# Can a person retirer with 400 000$?



## Savingmoney (Dec 28, 2009)

*Can a person retire with 400 000$?*

What can a guy make with 400 000$ invested in dividend paying stock that pay 6% after tax, assuming that's the only income he has??


----------



## the-royal-mail (Dec 11, 2009)

This sounds awfully familiar. Didn't someone start this very thread a few months ago?


----------



## Jungle (Feb 17, 2010)

the-royal-mail said:


> This sounds awfully familiar. Didn't someone start this very thread a few months ago?

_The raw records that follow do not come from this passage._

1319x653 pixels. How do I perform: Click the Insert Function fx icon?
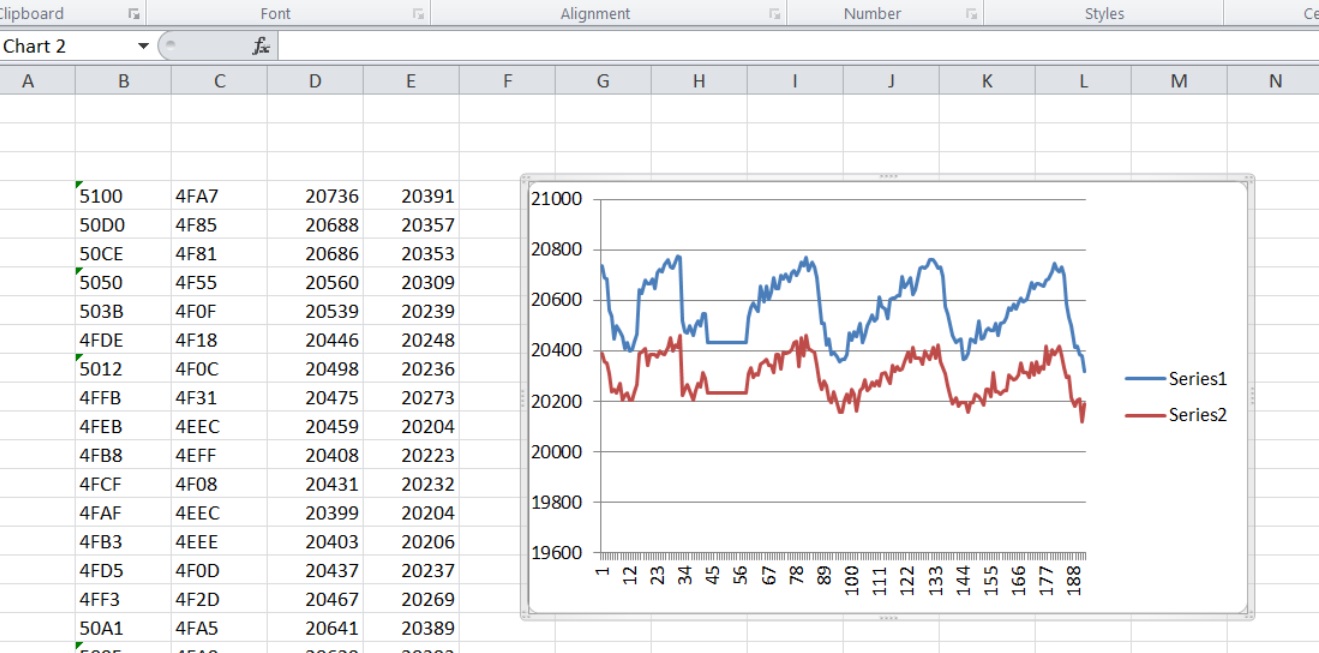pyautogui.click(x=261, y=46)
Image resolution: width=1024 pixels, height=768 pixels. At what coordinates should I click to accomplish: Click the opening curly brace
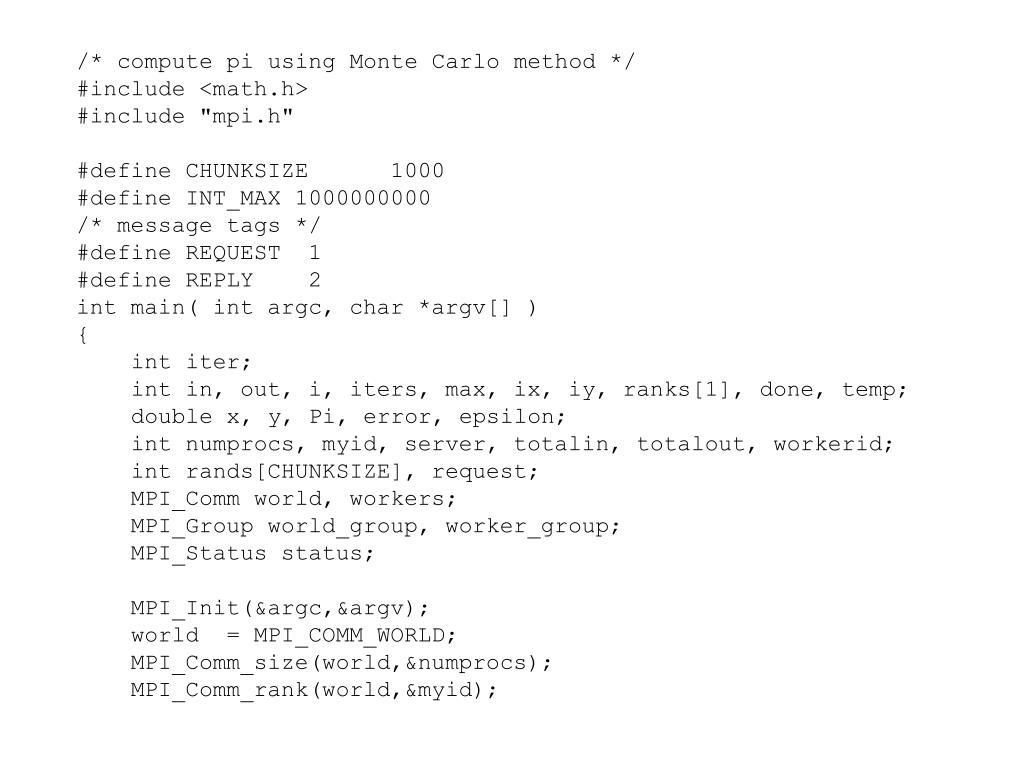click(82, 336)
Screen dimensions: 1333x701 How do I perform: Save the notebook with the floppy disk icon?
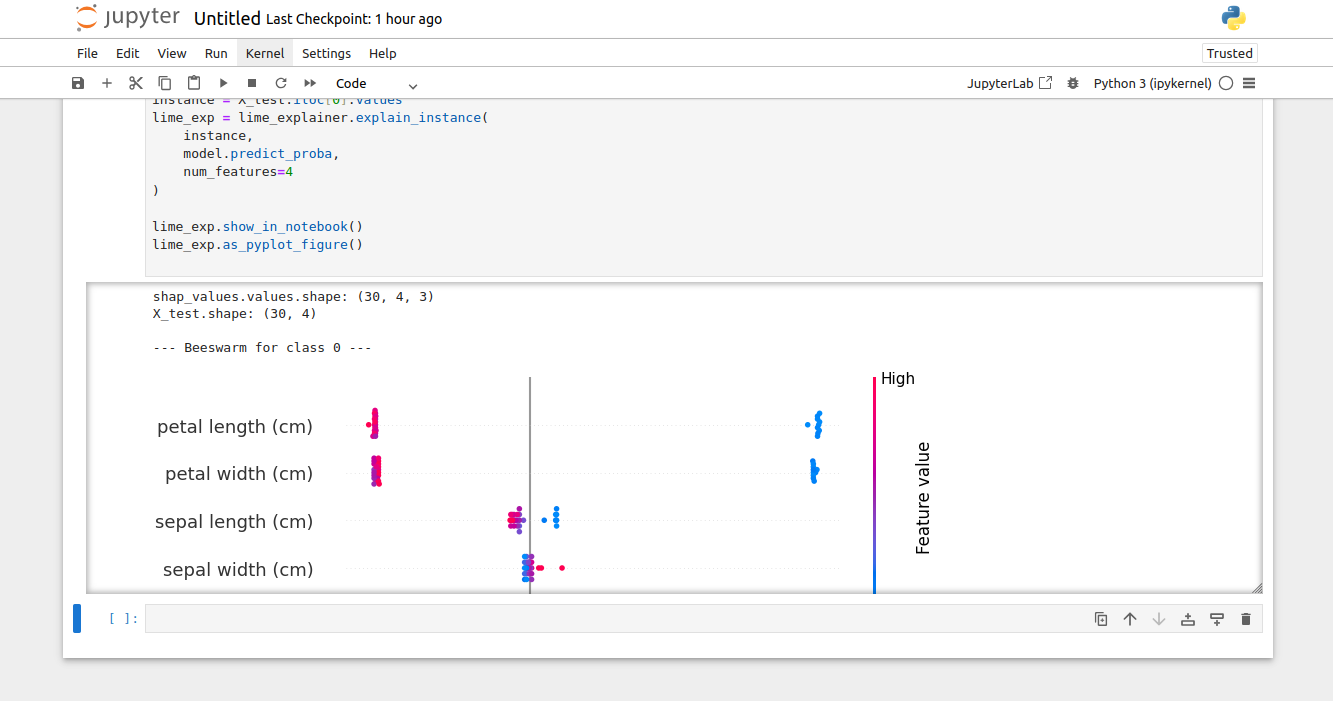click(x=78, y=83)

Yes, the OP did and called the thread can a person retirer with $500,000


----------



## Taxsaver (Jun 7, 2009)

Save your moneyhttp://saveyourgreen.webs.com 

I'm sure it's not spam.


----------



## the-royal-mail (Dec 11, 2009)

savingmoney:

Why have you posed the exact same question twice? Wasn't there enough discussion in the first thread you created?

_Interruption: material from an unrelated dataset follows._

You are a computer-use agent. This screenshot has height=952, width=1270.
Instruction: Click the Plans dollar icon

You also misspelled retire. Again.


----------



## Savingmoney (Dec 28, 2009)

I'm just trying to figure out how much i need for retirement if i invest mostly in dividend paying stock and keep my capital.


----------



## Four Pillars (Apr 5, 2009)

Savingmoney said:


> I'm just trying to figure out how much i need for retirement if i invest mostly in dividend paying stock and keep my capital.


Isn't this basic math? Assuming you have the ability to pick dividend stocks, you should be able to figure out how much you can buy with the alleged $400k and how much the dividend payments will be.

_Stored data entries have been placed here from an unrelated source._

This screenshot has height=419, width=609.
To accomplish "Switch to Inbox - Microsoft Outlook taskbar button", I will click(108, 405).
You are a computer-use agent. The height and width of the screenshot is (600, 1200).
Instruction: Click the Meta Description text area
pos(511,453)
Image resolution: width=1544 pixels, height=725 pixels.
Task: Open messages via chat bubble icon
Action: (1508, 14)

As for how much you need - well, how much do you need? 

If you can't answer those two questions, then I suggest looking at annuities.


----------



## OhGreatGuru (May 24, 2009)

Savingmoney said:


> What can a guy make with 400 000$ invested in dividend paying stock that pay 6% after tax, assuming that's the only income he has??


20% less than when you asked the same question for $500,000.


----------



## I'm Howard (Oct 13, 2010)

I would assume No Debts, add CPP/OAS, if a couple, gives you an income above $50,000.

Can you live on $50,000 a year, many would say Yes

I have friends who make over $200,000 a year, always pleading Poverty, depends upon individual circumstances.


----------



## the-royal-mail (Dec 11, 2009)

It would be better if the OP simply re-read the first thread he started. There were a lot of very thoughtful replies in that thread. I see no reason why we need to keep rediscussing the same topic over every few months. 

LOL @ OGG.


----------



## Cal (Jun 17, 2009)

Four Pillars said:


> Isn't this basic math? Assuming you have the ability to pick dividend stocks, you should be able to figure out how much you can buy with the alleged $400k and how much the dividend payments will be.
> 
> As for how much you need - well, how much do you need?
> 
> If you can't answer those two questions, then I suggest looking at annuities.


Agreed. What are your monthly annual expenses? Compare it to what you would earn after taxes with the dividend payments. Factor in OAS or CPP if applicable.


----------



## mutzy (Jul 26, 2010)

*Re-posted*

Approx. 18,000 in assets to generate $100/mo of income


----------